With the replacement of troops of the army of occupation by regular troops, the plan of hospitalization necessarily changed.2 Instead of evacuating to the United States each patient not expected to return to duty within a short period, a practice hitherto obtaining, all except surgeon's certificate of disability cases were to be retained and treated in Germany. Accordingly, a base hospital was established, and the sick from the various organizations were collected daily and treated in this hospital.2

The base hospital, American forces in Germany, was located in the western section of the city of Coblenz.2 It occupied a group of buildings which at one time comprised the Germany garrison hospital of Coblenz, and was used by the Germans in part as a hospital and in part as a medical supply depot.

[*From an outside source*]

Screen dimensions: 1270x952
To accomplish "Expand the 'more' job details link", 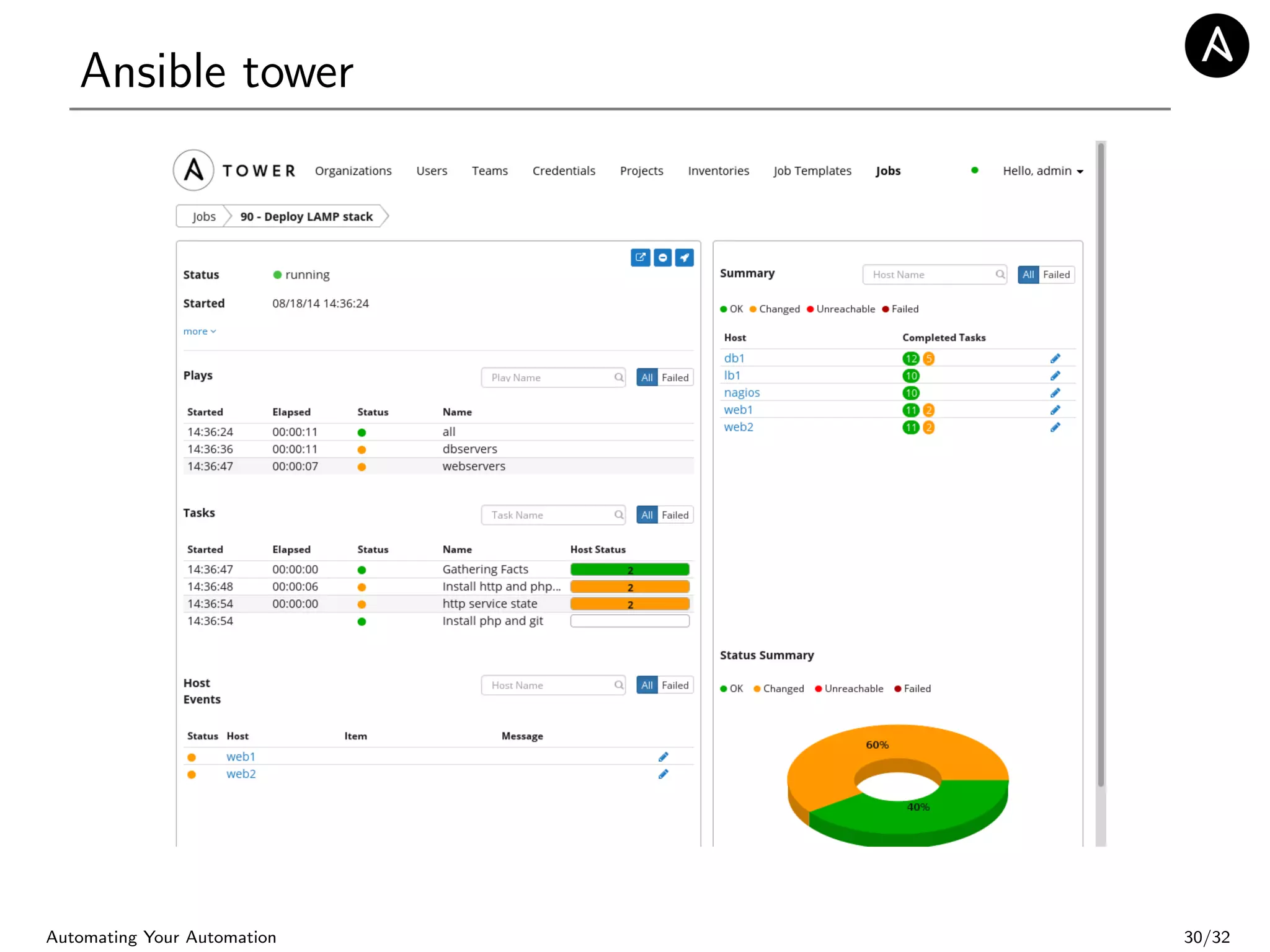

There were 13 two-story concrete buildings, with whitestone foundations, stone-lined entrances and windows; they all were of modern type and in good repair, and had a normal bed capacity of 460.

Collecting daily and treating sick in the base hospital not only assured the proper segregation of cases of contagious disease, but also gave the patients the benefit of the best modern diagnostic methods and treatment by specialists.2 But as the base hospital soon became overcrowded, it had to be enlarged by building a number of temporary frame wards.2

At first, five temporary buildings were added. These, with 152 beds, were located across the street from the hospital. Subsequently nine additional wooden frame buildings, of the Adrian type, were constructed. These buildings were heated by stoves, illuminated by electricity, and had modern sewerage connections and flush latrines. A series of wooden buildings (Adrian hut type) which were a part of the hospital was used as quarters for the detachment, Medical Department, and for the supply depot of the base hospital.

The increase in the activities of the base hospital also necessitated the establishment of a convalescent camp in connection with it.2 Such a camp, with a bed capacity of 500, was opened on September 24, 1919. It was established primarily for the treatment of convalescent venereal patients, and throughout the period under consideration was utilized to its full capacity.2

Antwerp being a supply base for the American forces in Germany, it was necessary to provide for the local hospitalization of our troops there.2 Early


arrangements were effected with the Belgian military authorities by which any members of the United States Army in Antwerp, when in need of medical or surgical attention, might be taken care of at the Hôpital Militaire d'Anvers. This arrangement worked very well, but had several drawbacks, among which may be mentioned the fact that any soldiers so treated were not under the control of the United States Army from the time that they were admitted to the Belgian hospital until they were discharged. There was also always more or less difficulty about getting men discharged on time and in some cases fraudulent release occurred through the Belgians not being familiar with the United States Army procedure. Ultimately a small port hospital of 75 beds was opened.2

Hospital Train No. 70 was turned over to the American forces in Germany and placed in use, evacuating disability cases to Antwerp, Belgium, for return to the United States.2

The amount of sickness among the American troops in Germany was never excessive.2 Taking into consideration that these forces were made up mostly of recruits, the sick rate for communicable diseases was very low, although some of the contagious diseases, such as diphtheria, measles, and scarlet fever, were at times above the normal pre-war rate. No serious epidemics occurred. The good health of the command was attributed to the mild, equable climate of the Rhine Valley; to the good health and sanitation of the civil population; to the excellent housing conditions of the troops, most of them being in comfortable barracks; and to the careful supervision of sanitation by medical and line officers. With the exception of the control of venereal diseases, no difficult health problems presented themselves.


(1) Annual Report of the Chief of Staff, U. S. Army, 1920, 239-41.
(2) Annual Report of the Surgeon General, U. S. Army, 1920, 368-91.